Admittedly Edible Manhattan might seem like the black-dressed sheep of the grassfed family, and I hear some of our covers—hot dogs on a paper plate, a bagel crowned with Russ & Daughters roe, meatballs shaped from conventional veal, and the Subway Inn’s neon sign—have surprised readers accustomed to more common Edible cover girls: watermelon ripening on the vine, heirloom tomatoes in the summer sun, or a bushel basket of peaches so perfectly plump, the mere sight inspires me to both salivate and e-mail my elected representatives about the farm bill.
True, alongside heaping helpings of locavore love, this magazine covers historical food, dedicated DI Yers and the authentic eats in our proverbial melting pot. But as you’re about to read, New Yorkers from soup kitchen clients to television stars relish harvest season. If you do, too, this issue is for you.
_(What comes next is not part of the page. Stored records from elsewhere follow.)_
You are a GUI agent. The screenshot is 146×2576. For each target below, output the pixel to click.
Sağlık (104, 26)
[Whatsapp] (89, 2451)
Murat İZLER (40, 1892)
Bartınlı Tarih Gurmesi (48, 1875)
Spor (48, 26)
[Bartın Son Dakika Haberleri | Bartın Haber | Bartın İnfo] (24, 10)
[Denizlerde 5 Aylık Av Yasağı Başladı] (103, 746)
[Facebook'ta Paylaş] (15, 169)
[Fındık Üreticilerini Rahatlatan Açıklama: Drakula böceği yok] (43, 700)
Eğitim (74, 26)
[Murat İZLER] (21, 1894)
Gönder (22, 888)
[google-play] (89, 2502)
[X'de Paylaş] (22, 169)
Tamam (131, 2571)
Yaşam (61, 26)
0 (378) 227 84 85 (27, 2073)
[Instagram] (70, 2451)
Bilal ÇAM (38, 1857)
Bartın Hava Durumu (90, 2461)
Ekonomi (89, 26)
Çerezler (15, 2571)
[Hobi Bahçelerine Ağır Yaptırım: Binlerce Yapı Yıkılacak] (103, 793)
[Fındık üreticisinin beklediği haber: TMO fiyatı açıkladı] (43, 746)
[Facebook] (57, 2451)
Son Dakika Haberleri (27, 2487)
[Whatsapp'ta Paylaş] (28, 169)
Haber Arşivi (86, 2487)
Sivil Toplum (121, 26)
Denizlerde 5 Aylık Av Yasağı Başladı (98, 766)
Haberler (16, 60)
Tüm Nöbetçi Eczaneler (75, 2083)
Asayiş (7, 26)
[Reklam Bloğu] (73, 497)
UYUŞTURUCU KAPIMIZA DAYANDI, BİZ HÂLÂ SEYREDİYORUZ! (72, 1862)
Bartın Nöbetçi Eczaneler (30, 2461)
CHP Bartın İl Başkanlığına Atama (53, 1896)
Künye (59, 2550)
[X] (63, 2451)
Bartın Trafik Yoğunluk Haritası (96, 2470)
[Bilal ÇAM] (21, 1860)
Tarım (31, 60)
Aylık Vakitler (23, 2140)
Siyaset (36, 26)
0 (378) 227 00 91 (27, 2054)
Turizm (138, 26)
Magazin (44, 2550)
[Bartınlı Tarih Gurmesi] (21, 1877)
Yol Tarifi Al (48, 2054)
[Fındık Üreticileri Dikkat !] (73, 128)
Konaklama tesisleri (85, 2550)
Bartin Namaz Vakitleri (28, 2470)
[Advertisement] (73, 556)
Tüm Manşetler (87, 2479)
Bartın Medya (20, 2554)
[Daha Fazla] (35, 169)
We’ve got leads on beautiful, handcrafted mead and the hands-down best grapes you’ve ever tasted; a report on an initiative to bring urban kids the real food gospel; a snapshot of Manhattan’s WWII – era Victory gardens; a profile of the chef who brought Chez Panisse sensibilities to city palates 25 years ago; and a behind-the-scenes story shadowing the manager of the Union Square Greenmarket—reading about his 14-hour September Saturdays will both inspire and exhaust even the most dedicated market devotees. And while we believe New York City is one of the best places on earth to sink your teeth into local foods, this issue offers not one but two guides for fall field trips—to upstate orchards and to Long Island’s wine country.
Our harvest celebration isn’t limited to what’s printed on these pages. September 26 to October 6, we’re joining forces with Edibles statewide and GrowNYC to present Eat Drink Local week, during which dozens of participating chefs, farmers, brewers and vintners will host farm feasts, wine tastings, even an afternoon “Edible Institute” at the New School. If everyone joins in, the Big Apple could become an island known as much for rooftop bees as for sewer alligators.